My diagnosis was a piece of really crappy luck. And everything that has happened as a consequence is stuff that I would happily forego, if only I didn't have to have this diagnosis. And yet, it turns out that the luck baseline changes once the diagnosis is here. Although it's always sounded ludicrous to me that flood victims, for example, praise God for getting them through the flood alive (I think, shouldn't you be pissed at God for sending you a flood??), now I understand. A horror strikes, and you don't get to use your old frame anymore.

So then, I think, I've been very lucky. I was lucky that the tumor was only half the size that the doctors thought before surgery. I was lucky that there was no spread into my lymph nodes, and no metastasis. I was lucky that my veins held up to the chemo, and I never had to get a port or a pic line. I was lucky that my skin had no problems with the radiation. I was lucky with timing: we delayed the start of chemo until I finished teaching in spring, and I started teaching in fall two weeks after the end of chemo. So I lost a summer--but I've otherwise been able to stick to the normal seasonal schedule of my life. And I was lucky that it was summer when I had to sit nauseated on the couch, since I was not expected to be anywhere by my job, and could continue getting paid without having to take formal leave--working when I could manage to. Think of the incredible luck, and luxury, of that.

And I've been phenomenally lucky--in the sense of "the harder I work, the luckier I get"--because I am well insured and had planned well. Two years ago, we switched insurance plans into the most powerful and flexible PPO that USC offers. This year, I'd put extra money into our medical spending account (thinking we'd get lots of eyeglasses and physical therapy). Also, though I didn't end up needing it, I signed up for the supplemental disability plan. All of this means that I have had virtually no financial concerns through this whole process. My out of pocket maximum for the year is just $1000, and much of that was covered by the spending account, so we've probably written less that $200 in checks so far. If I needed to go on disability, I would get something close to 6 weeks at full salary, and after that would get over 50% of my salary.

I contrast this with the experience of my aunt, who has had to go through treatment for cancer without private insurance, and who has had to forego certain treatments or certain drugs--or be told that she can't be treated with a new protocol until she gets substantially worse, because that protocol is so expensive that it can be provided for her only if her need is dire. She owes tens, if not hundreds, of thousands of dollars to her oncology hospital, and the only asset she can maintain as a result is her home.

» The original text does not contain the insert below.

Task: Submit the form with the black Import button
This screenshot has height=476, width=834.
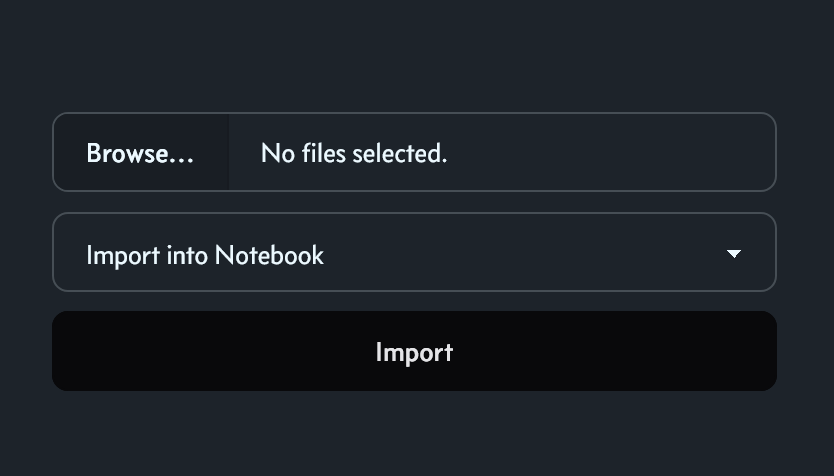Action: [x=414, y=351]
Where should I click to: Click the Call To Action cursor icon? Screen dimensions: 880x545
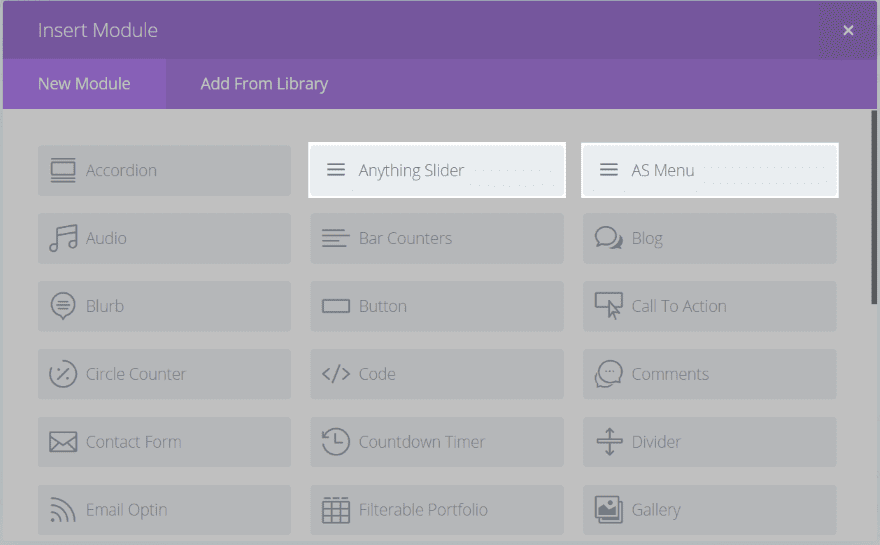(609, 306)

Cancer treatment is brutal and unhappy anyway (even if I sounded chipper). When I hear other people's horror stories about insurance denials, high bills, and struggling to work throughout chemo, I feel astonished and relieved that things have been so "easy" for me. Lucky, lucky.

Oh, and last week I had my first three-month check--blood tests and physical exam. I got the all clear until late January. I'm in Philadelphia at a conference, feeling energetic and healthy and fully involved in my life again. Lucky, lucky.